Only when we choose listening to talking as our “unique and singular domain” will we be able to recognize, as listeners, that there is no need for empirical justification, for approval from listeners other than the we, the speakers, as in SVB we are listening to ourselves. It has been detrimental to vocal verbal behavior that we study, read and write about it as we lost touch with our sound and became less and less involved in speaking and listening. This is exactly what has happened: in the name of psychology, spirituality, science, education, politics and economics, we have learned to stop, exploit and pretend our own involvement in our vocal verbal behavior. The idea that something other than talking can benefit us more than talking itself befooled us many times. 


Certainly Music “has been used throughout the human history to promote physical well-being and spiritual and emotional development”, but I claim this so-called well-being has always happened at the expense of talking and has enhanced the disintegration of human relationship and society as a whole. 


Once we abandon the intellectual exercise of superimposing psychological systems” on the talking process (rather than “on the music process”), “we must look elsewhere for a conceptual basis” of listening while we speak. Whenever radical behaviorists or other intellectuals began to write and read about verbal behavior, they inadvertently went to a different level of analysis which could never do justice to the speaker in the same way as the listener could. Only the listener can reinforce the speaker and the speaker must speak to be reinforced by the listener. Moreover, unless the speaker produces music, the listener reinforces noise. We have have such high rates of NVB as we reinforce noise.


In SVB the speaker’s voice is an appetitive stimulus and therefore controls the behavior of the listener with a positive contingency. In NVB, by contrast, the opposite happens. In NVB the speaker’s voice is experienced by the listener as an aversive stimulus , which controls his or her behavior with a coercive contingency. As we are dealing in SVB and NVB with the listener’s perspective of the speaker, that is, with what the listener is experiencing within his or her own skin, there is no need for scientific approval because it just is what it is. 


Aigen raises an interesting question as to “whether scientific laws can best be characterized as being discovered, or are better characterized as human creations, thus existing as objects of definition?” What matters to music therapists should matter to anyone who is interested in why human beings talk the way they do, which, as we all know, is deeply problematic. 
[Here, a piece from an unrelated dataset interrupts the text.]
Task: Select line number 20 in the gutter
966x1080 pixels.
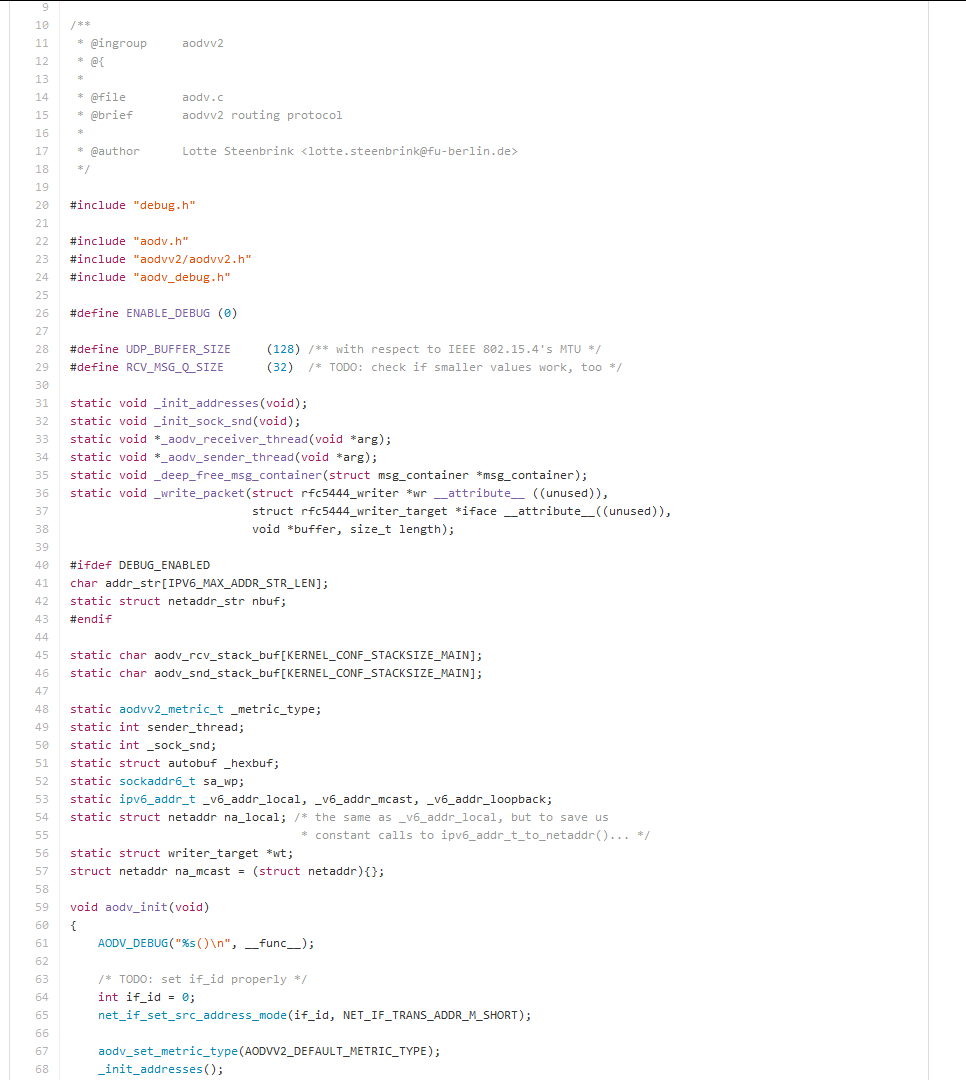Action: pyautogui.click(x=42, y=205)
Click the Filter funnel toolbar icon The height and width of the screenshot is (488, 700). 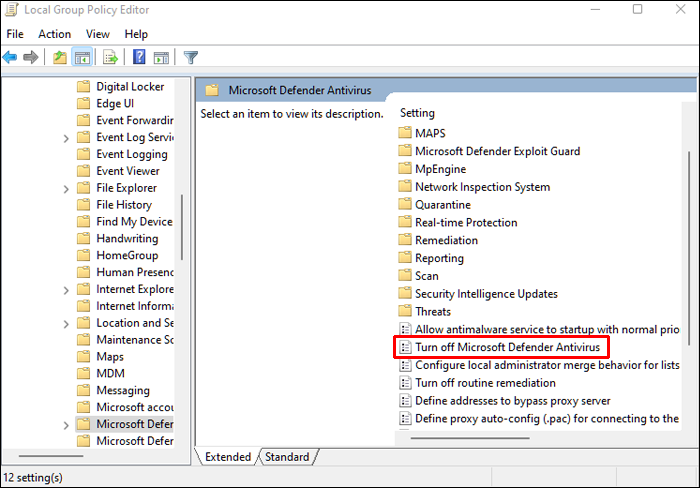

Certain conditions have to be met before we can talk with each other. One condition we have yet to fully comprehend and appreciate is to view our interactions as an “act of discovery.” We must ask ourselves “Is ”talking (instead of “music”) a purely human convention whose nature we define according to arbitrary and pragmatic considerations, or do the processes characteristic of"   talking (instead of “musical creation”) contain a universal essence existing apart from our considerations of them? Another way of phrasing this question is to ask whether” talking (instead of “music”) is merely a human artifact or whether” talking (instead of music”) possesses an extra-human source or significance.”


If music therapists were able to agree upon the discovery of “inherent organic, psychological or symbolic processes essential to music therapy” then nothing should stand in the way of the discovery of the basic principles of talking. Like music therapy, talking can and must be defined, but in practice, we can never ignore the fact that in spite of our definitions we still need to discover talking as we go. The beneficial effects of SVB cannot be obtained by writing or reading about it and will have to be discovered while we talk. Empirical research can after that validate what we have discovered while we had SVB. Moreover, as there is neither a “profession” of talking nor a “discipline” of talking, nothing about talking is decided by any professionals and the nature and essence of talking can be discovered only by those who are willing and capable to explore it.